Seja por economia de custos, pela necessidade de ter um produto de adaptação mais rápida a nossas condições ou qualquer outra obrigatoriedade mercadológica e empresarial, o Etios é um ultraje ao consumidor com seus R$ 36 mil cobrados na boca do caixa pela versão mais simples com ar-condicionado. A Toyota tem nas prateleiras produtos prontos que poderiam representá-la nesse segmento — o Yaris, por exemplo. Ainda assim, eles agem conosco da mesma forma que o turista rico, quando desembarca em uma cidade pequena e pobre e é assediado nas ruas por crianças que o tocam sem parar. Assim que o turista, horrorizado de medo, mostra algum produto eletrônico barato ou uma nota de um dólar, as crianças ficam hipnotizadas e permitem que o turista zarpe em fuga.
Aura diferenciada
A Hyundai usa uma tática distinta: oferece-se como uma marca aspiracional. Chegou ao segmento periférico de forma ousada, com um produto inédito, pensado para o Brasil — diferente do Etios, pensado aos “emergentes” de forma genérica. Eles sabem que sua filosofia de estilo criou uma aura diferenciada, que se estendeu até o mais barato produto da linha — também de modo diferente da Toyota. Prova que a visão coreana a respeito do consumidor brasileiro é menos discriminatória nos aspectos estilo e apelo emocional.
Anabolizada pela intensa publicidade de seu representante nacional para modelos importados, o grupo Caoa, a Hyundai terá de provar que é capaz de ser “a melhor do mundo” vendendo carros em volumes que jamais experimentou por aqui — o HB20 chega com a expectativa de girar 27 mil carros nas lojas até o fim do ano, muitíssimo para um estreante.
Isso é ótimo (para a Hyundai), claro. Mas a popularização não traz só boas coisas. Os efeitos colaterais negativos são assistências técnicas lotadas, busca frenética por peças de reposição, canais de atendimento ao consumidor congestionados e certa perda de percepção de valor pelo cliente de luxo, que enxergava exclusividade na marca. Afinal, o público que consome hoje a marca Hyundai — como o cliente Toyota — não vai ficar feliz em saber que a turma da periferia usa a mesma marca que ele. Veremos como “os melhores do mundo” lidarão com isso.

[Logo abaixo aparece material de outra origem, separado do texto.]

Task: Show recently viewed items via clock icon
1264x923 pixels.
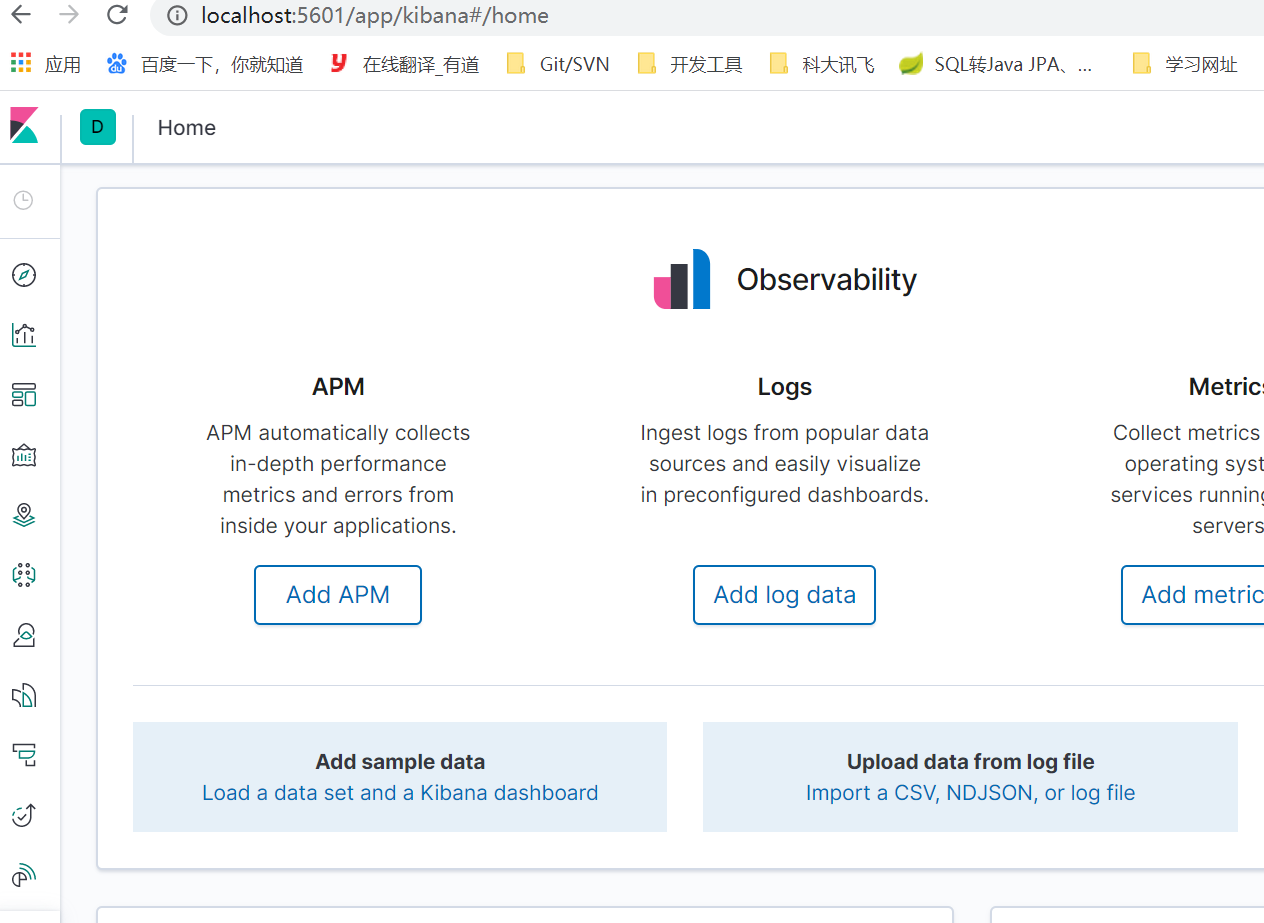Action: [x=24, y=200]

Ambas, Toyota e Hyundai, terão de provar a si e ao mercado nacional que são capazes de entender a dinâmica do segmento de entrada — muito volume, pouca margem de contribuição, alta exposição e, de um ano para cá, muitas opções aos consumidores em uma anunciada guerra de preços e equipamentos. Há muitas e boas novidades ao consumidor de compactos no País. Mas ainda sou cético e mantenho minha opinião quando escuto a expressão “feito para brasileiros”: isso é bom ou ruim? Ao que provam produtos e preços, tire você suas próprias conclusões.